At a point in space, the electric field points toward the north. In the region surrounding this point, the rate of change of potential will be zero along
$\left( {\text{A}} \right)$ North
$\left( {\text{B}} \right)$ South
$\left( {\text{C}} \right)$ North-south
$\left( {\text{D}} \right)$ East-west

Answer 1

Hint:
-The surface on which the potential is the same is known as the equipotential surface.
-On the equipotential surface no work is required to move a charge from one point to another point.
-The equipotential surface analyzes the direction of the electric field.
-Two equipotential surfaces never cross each other.
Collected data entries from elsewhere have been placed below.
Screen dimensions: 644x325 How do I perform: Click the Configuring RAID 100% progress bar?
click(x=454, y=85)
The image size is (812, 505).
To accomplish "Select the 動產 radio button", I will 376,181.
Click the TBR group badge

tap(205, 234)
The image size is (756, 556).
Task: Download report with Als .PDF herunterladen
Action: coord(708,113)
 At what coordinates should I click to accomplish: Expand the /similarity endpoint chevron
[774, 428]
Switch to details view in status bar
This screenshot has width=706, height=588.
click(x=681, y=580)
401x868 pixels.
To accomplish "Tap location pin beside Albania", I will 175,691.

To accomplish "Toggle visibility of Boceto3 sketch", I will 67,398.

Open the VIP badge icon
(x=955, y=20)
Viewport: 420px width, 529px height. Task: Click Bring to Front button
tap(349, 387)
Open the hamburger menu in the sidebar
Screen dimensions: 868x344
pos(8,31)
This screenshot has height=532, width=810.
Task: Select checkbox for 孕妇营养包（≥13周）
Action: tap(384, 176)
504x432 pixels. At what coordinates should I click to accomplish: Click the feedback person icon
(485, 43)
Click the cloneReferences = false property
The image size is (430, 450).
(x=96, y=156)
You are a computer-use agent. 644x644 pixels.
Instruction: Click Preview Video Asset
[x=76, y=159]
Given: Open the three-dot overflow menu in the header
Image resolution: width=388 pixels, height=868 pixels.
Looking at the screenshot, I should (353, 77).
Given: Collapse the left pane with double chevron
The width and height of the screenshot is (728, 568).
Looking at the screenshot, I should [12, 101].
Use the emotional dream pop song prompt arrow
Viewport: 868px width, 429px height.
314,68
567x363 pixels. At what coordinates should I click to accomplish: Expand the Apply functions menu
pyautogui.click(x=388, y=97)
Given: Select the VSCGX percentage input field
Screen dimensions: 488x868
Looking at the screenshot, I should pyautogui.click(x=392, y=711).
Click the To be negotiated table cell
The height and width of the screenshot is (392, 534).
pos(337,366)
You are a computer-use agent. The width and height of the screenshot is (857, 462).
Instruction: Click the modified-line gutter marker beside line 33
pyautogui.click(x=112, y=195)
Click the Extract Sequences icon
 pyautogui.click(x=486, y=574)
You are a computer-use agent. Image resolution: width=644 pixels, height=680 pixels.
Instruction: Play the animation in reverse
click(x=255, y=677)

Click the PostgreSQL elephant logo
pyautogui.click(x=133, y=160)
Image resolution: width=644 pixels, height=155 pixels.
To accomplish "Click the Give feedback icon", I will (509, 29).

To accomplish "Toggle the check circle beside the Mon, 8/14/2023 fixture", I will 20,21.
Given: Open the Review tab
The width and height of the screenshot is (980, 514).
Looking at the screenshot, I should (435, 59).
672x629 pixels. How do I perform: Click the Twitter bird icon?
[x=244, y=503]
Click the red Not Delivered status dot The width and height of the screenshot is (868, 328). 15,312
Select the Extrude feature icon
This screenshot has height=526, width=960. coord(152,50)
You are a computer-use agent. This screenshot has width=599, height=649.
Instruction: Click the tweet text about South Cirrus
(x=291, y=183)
Complete step-by-step solution:
According to the question, the electric field is directed toward the north direction
Analyzing the given options:

Option $\left( {\text{A}} \right)$ says about the north direction and according to the question the electric field is along the north direction which is parallel to the equipotential surface and it does not exist so the option is not correct.

Option $\left( {\text{B}} \right)$ says about the south direction and according to the question the electric field is toward the north direction and the southward direction is opposite to the north direction which is not possible.

Option $\left( {\text{C}} \right)$ says about the north-south direction and according to the question the electric field is in the north direction and north-south which is not perpendicular to the electric field, so the option is not correct.

Option $\left( {\text{D}} \right)$ says about the east-west direction which is perpendicular to the electric field in the north direction, so this is the correct option.

Hence the correct option is $\left( {\text{D}} \right)$.

Note:
-Work done required in moving a test charge from one point to another on the equipotential surface is zero.
-Two equipotential surfaces never intersect each other.
-Equipotential surface is a concentric spherical shell.
-The direction of the potential is from high potential to low potential.